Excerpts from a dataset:
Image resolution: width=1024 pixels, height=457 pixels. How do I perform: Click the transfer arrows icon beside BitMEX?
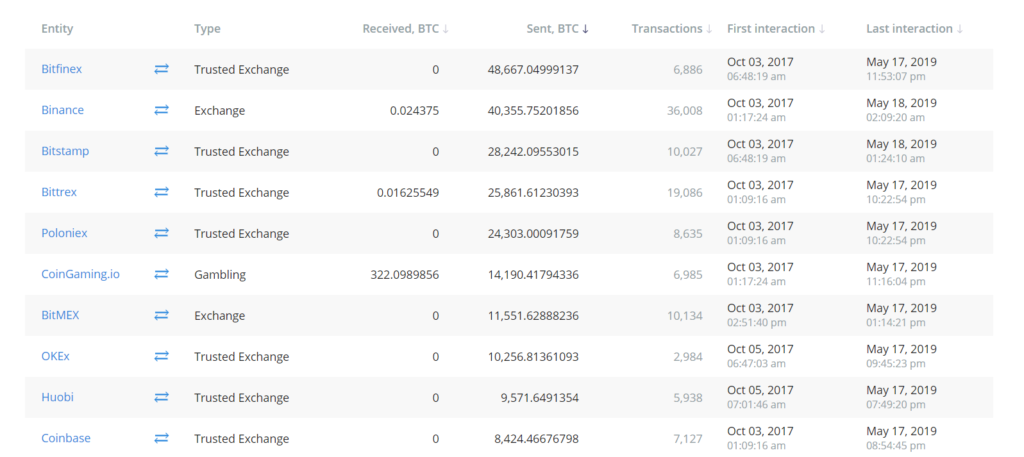[x=161, y=315]
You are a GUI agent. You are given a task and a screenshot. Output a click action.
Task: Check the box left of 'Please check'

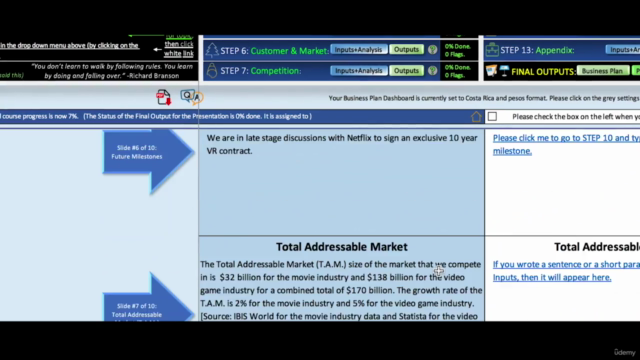pyautogui.click(x=492, y=117)
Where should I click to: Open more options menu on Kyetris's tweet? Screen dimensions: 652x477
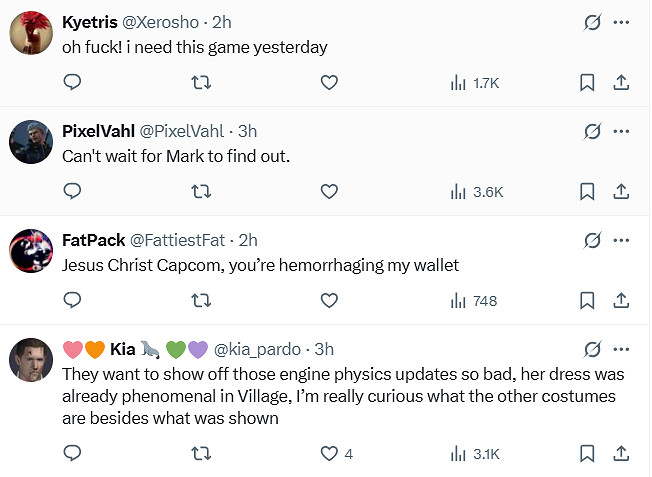pos(621,22)
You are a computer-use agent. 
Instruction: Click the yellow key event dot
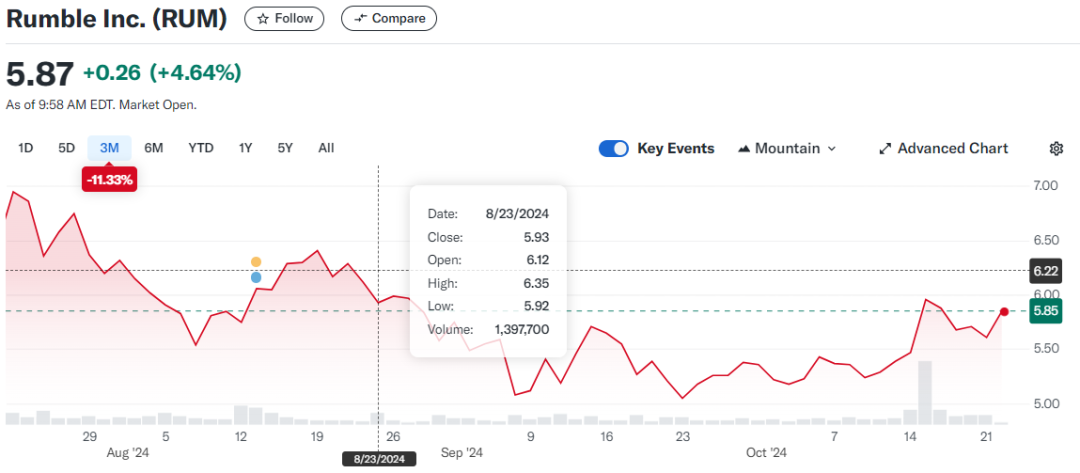click(256, 262)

> **Problem to work on**
Reproduce the entries above word for word. Pictures stay out.

> **Exercise answer**
Image resolution: width=1024 pixels, height=457 pixels. How do I perform: Click the transfer arrows icon beside BitMEX?
[x=161, y=315]
You are a GUI agent. You are given a task and a screenshot. Output a click action.
Task: Check the box left of 'Please check'

pyautogui.click(x=492, y=117)
Where should I click to: Open more options menu on Kyetris's tweet? Screen dimensions: 652x477
pos(621,22)
You are a computer-use agent. 
Instruction: Click the yellow key event dot
click(256, 262)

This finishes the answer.